**DIRECTIONS**
Starting at the line that contains "Task: Open the English", quote every line through the end of the entries, word for word, skipping the pictures.

----

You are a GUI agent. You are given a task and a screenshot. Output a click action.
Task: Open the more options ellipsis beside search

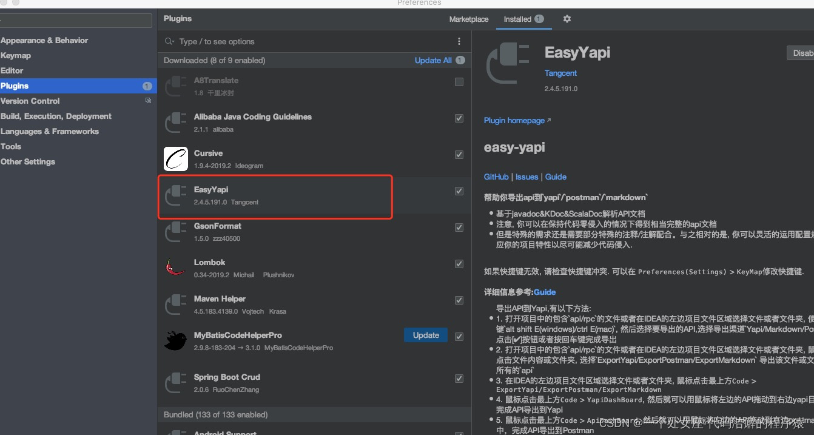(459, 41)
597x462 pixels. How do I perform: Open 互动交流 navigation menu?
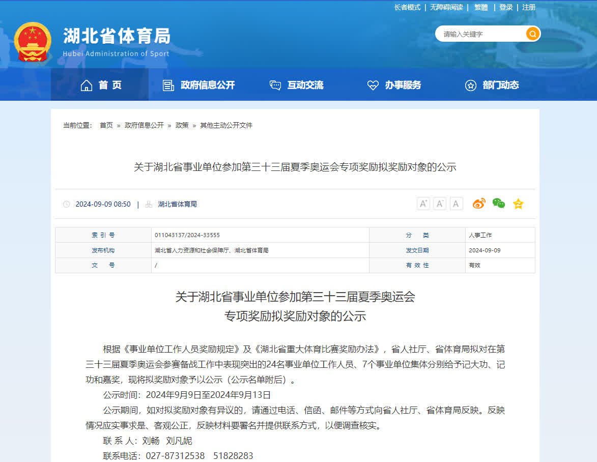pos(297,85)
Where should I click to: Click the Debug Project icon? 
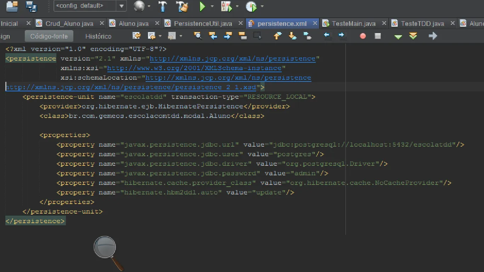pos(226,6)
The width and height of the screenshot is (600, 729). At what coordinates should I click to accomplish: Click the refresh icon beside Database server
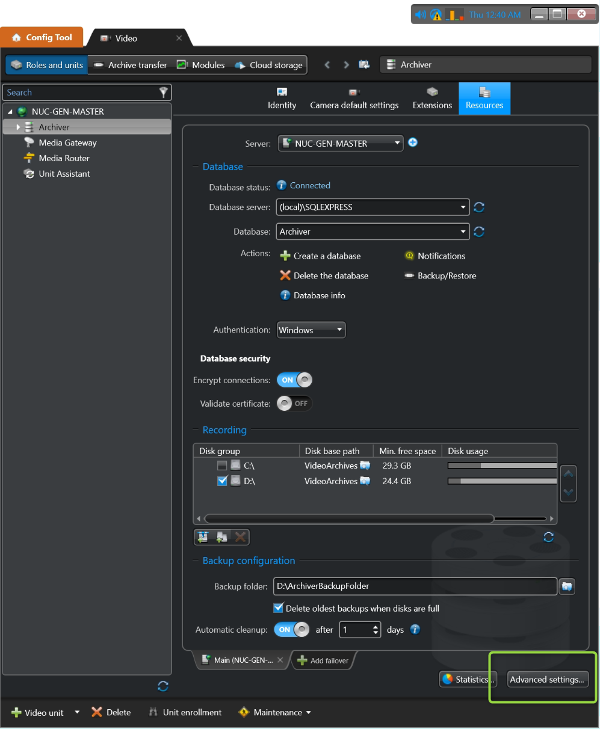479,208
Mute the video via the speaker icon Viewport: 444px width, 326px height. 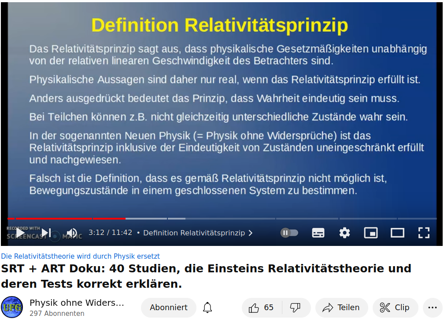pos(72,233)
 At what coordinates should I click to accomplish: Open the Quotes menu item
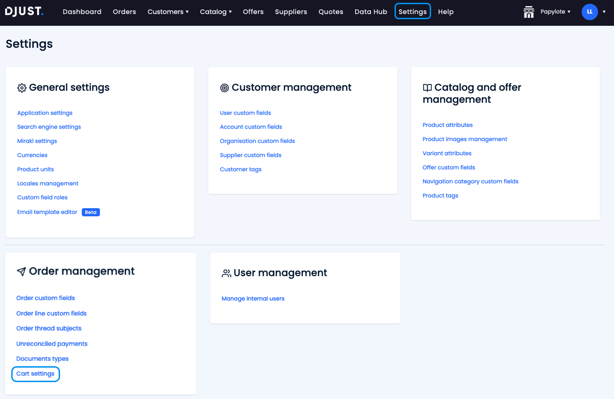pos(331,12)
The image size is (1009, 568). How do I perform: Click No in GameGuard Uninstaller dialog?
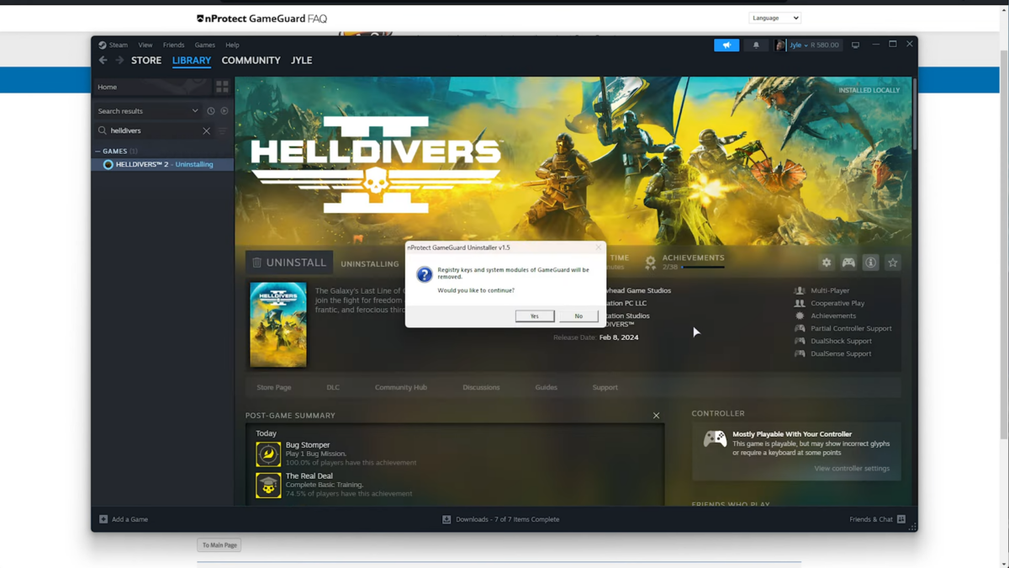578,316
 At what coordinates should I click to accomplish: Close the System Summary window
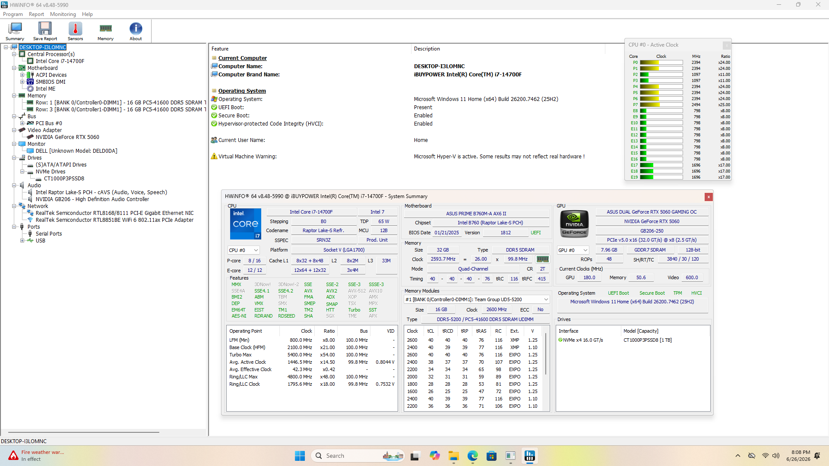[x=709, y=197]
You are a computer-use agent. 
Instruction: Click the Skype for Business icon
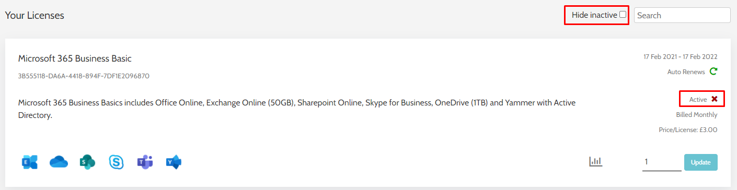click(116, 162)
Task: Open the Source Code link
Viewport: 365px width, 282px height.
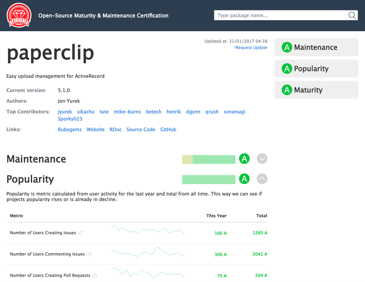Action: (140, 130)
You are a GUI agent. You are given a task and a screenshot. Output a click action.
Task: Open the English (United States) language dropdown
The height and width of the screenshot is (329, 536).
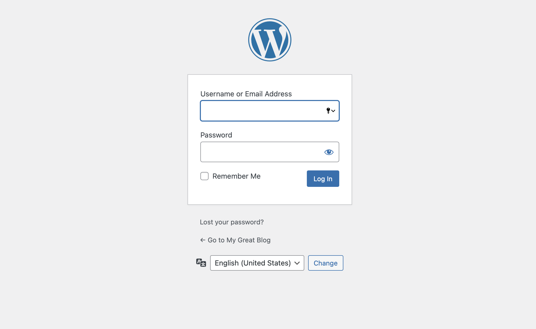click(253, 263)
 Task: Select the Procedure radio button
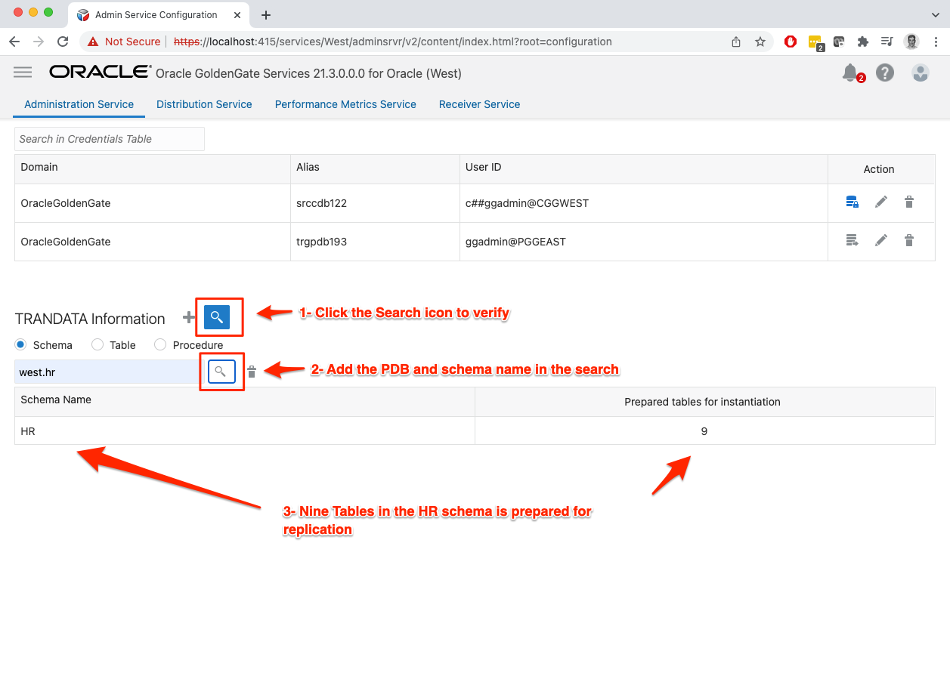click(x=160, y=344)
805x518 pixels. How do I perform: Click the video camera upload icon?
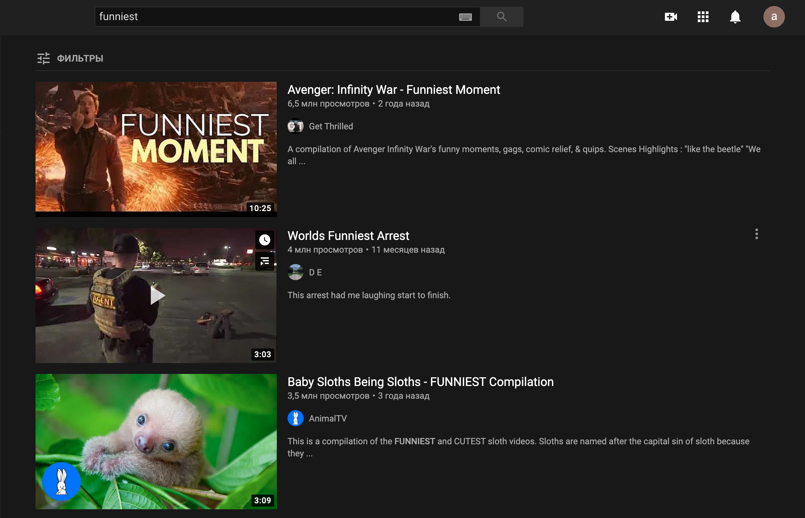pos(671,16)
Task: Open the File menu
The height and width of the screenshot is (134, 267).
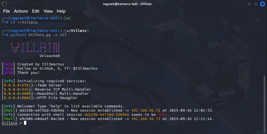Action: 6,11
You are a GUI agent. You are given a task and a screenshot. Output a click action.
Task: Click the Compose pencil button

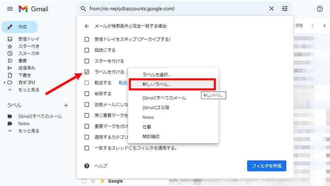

----

**ANSWER BOX**
Task: Open the English (United States) language dropdown
The height and width of the screenshot is (329, 536).
click(253, 263)
 Task: Select the Procedure radio button
click(x=160, y=344)
805x518 pixels. How do I perform: Click the video camera upload icon?
pos(671,16)
Task: Open the File menu
The height and width of the screenshot is (134, 267).
Action: 6,11
You are a GUI agent. You are given a task and a screenshot. Output a click action.
Task: Click the Compose pencil button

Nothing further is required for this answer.